In the early 1930s, a Cleveland dentist named Weston A. Price (1870-1948) began a series of unique investigations. For over ten years, he traveled to isolated parts of the globe to study the health of populations untouched by western civilization.
The groups Price studied included sequestered villages in Switzerland, Gaelic communities in the Outer Hebrides, indigenous peoples of North and South America, Melanesian and Polynesian South Sea Islanders, African tribes, Australian Aborigines and New Zealand Maori.
His goal was to discover the factors responsible for good dental health. His studies revealed that dental cavities and deformed dental arches resulting in crowded, crooked teeth are the result of nutritional deficiencies, not inherited genetic defects.
The isolated people Price photographed–with their fine bodies, ease of reproduction, emotional stability and freedom from degenerative ills–stand forth in sharp contrast to civilized moderns subsisting on the “displacing foods of modern commerce,” including sugar, white flour, pasteurized milk, lowfat foods, vegetable oils and convenience items filled with extenders and additives.
Wherever he went, Dr. Price found that beautiful straight teeth, freedom from decay, good physiques, resistance to disease and fine characters were typical of native groups on their traditional diets, rich in essential nutrients.

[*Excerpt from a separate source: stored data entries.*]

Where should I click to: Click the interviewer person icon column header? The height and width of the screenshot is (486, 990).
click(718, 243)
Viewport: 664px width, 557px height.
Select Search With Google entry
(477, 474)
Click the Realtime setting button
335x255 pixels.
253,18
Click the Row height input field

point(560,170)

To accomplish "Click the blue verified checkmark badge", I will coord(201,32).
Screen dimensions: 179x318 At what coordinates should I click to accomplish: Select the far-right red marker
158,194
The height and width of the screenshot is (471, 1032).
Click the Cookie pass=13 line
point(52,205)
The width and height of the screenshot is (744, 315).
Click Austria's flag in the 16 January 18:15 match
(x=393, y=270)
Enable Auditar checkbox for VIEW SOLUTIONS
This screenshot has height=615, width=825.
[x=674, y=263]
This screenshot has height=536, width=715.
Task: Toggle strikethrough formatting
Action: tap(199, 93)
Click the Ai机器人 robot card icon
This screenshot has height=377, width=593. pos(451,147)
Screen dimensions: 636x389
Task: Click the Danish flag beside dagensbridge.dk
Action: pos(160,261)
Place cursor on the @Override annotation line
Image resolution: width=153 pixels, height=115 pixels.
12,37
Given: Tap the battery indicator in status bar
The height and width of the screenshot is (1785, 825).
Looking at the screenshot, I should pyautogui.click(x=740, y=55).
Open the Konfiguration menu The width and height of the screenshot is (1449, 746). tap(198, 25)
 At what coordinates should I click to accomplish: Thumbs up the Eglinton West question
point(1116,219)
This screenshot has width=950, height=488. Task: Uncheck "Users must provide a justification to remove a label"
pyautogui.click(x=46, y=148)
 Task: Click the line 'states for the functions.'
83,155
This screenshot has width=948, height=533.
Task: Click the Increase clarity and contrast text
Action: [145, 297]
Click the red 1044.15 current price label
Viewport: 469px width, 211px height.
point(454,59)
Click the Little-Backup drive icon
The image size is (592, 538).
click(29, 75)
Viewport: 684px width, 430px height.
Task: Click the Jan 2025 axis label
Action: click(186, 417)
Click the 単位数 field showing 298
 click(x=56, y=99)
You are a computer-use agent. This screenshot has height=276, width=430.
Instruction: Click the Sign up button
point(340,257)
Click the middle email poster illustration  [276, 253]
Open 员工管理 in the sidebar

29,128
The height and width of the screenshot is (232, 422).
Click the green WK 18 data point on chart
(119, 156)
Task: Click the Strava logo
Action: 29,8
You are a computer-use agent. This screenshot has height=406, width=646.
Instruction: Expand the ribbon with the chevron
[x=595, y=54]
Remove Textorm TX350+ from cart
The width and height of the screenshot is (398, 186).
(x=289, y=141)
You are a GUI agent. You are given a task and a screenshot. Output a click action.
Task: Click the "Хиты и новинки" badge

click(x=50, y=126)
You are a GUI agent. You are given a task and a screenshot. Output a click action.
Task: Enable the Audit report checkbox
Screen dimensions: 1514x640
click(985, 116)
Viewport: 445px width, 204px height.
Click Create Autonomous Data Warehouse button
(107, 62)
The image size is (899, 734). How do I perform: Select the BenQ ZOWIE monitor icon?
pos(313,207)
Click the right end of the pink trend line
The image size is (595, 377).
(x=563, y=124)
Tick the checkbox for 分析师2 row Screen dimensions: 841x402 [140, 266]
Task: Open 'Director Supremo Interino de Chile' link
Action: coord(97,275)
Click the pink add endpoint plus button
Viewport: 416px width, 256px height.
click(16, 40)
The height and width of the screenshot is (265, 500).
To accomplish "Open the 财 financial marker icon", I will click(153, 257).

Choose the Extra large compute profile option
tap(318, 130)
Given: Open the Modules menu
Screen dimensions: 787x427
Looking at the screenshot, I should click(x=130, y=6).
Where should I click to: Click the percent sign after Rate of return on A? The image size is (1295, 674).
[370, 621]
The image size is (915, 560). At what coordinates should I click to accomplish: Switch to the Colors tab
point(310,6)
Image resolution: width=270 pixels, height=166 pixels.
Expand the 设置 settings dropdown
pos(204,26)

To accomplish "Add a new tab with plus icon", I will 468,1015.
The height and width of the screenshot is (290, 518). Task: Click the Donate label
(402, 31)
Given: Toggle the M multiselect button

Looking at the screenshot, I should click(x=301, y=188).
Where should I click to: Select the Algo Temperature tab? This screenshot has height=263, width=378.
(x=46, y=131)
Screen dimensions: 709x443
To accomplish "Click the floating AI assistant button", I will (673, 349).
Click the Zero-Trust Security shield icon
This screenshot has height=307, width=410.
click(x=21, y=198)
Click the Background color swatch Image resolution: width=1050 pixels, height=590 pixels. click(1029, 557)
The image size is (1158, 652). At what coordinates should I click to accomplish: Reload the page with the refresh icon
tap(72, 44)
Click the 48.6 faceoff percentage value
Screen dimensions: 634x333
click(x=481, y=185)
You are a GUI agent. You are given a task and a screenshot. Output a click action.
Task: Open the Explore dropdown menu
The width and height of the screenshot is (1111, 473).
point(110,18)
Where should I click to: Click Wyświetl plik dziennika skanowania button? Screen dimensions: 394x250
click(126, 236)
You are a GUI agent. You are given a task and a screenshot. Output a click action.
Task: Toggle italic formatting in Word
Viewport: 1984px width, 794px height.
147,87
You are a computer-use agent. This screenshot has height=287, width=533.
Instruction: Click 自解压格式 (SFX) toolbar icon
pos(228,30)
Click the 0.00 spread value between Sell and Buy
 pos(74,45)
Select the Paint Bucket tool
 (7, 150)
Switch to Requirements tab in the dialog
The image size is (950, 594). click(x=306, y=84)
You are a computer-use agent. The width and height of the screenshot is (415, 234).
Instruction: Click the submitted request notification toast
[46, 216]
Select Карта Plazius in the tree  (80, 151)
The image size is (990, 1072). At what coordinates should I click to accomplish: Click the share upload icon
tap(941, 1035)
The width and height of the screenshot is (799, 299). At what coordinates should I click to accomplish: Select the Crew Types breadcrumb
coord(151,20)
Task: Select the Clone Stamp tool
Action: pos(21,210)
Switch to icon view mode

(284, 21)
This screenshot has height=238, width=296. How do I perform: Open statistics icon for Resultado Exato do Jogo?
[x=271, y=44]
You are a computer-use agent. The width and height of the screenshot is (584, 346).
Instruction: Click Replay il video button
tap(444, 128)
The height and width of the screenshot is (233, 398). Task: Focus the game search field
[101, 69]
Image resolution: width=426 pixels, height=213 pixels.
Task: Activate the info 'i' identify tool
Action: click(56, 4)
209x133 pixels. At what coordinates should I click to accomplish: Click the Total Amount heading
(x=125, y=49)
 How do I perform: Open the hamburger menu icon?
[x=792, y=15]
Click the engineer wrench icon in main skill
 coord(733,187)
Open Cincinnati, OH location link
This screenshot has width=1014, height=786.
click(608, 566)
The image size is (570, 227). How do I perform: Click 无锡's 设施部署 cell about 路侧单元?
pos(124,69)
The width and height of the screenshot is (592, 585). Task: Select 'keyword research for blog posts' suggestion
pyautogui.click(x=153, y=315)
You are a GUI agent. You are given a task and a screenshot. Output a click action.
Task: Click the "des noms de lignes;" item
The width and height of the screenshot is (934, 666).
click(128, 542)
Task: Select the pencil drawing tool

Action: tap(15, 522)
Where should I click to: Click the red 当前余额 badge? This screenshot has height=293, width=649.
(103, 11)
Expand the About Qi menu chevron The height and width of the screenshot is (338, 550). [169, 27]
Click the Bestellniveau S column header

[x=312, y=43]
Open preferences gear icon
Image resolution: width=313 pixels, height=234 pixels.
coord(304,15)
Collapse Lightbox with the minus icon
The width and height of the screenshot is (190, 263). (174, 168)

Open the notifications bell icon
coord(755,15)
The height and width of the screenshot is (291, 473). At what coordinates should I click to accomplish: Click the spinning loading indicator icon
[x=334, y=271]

When Dr. Price analyzed the foods used by isolated peoples he found that, in comparison to the American diet of his day, they provided at least four times the water-soluble vitamins, calcium and other minerals, and at least TEN times the fat-soluble vitamins, from animal foods such as butter, fish eggs, shellfish, organ meats, eggs and animal fats–the very cholesterol-rich foods now shunned by the American public as unhealthful.
These healthy traditional peoples knew instinctively what scientists of Dr. Price’s day had recently discovered–that these fat-soluble vitamins, vitamins A and D, were vital to health because they acted as catalysts to mineral absorption and protein utilization. Without them, we cannot absorb minerals, no matter how abundant they may be in our food.
Dr. Price discovered an additional fat-soluble nutrient, which he labeled Activator X, that is present in fish livers and shellfish as well as organ meats and butter from cows eating rapidly growing green grass in the spring and fall. All primitive groups had a source of Activator X, now thought to be vitamin K2, in their diets.
The isolated groups Dr. Price investigated understood the importance of preconceptual nutrition for both parents. Many tribes required a period of special feeding before conception, in which nutrient-dense animal foods were given to young men and women.
These same foods were considered important for pregnant and lactating women and growing children. Price discovered them to be particularly rich in minerals and in the fat-soluble activators found only in animal fats.
The discoveries and conclusions of Dr. Price are presented in his classic volume, Nutrition and Physical Degeneration. The book contains striking photographs of handsome, healthy primitive people and illustrates in an unforgettable way the physical degeneration that occurs when human groups abandon nourishing traditional diets in favor of modern convenience foods.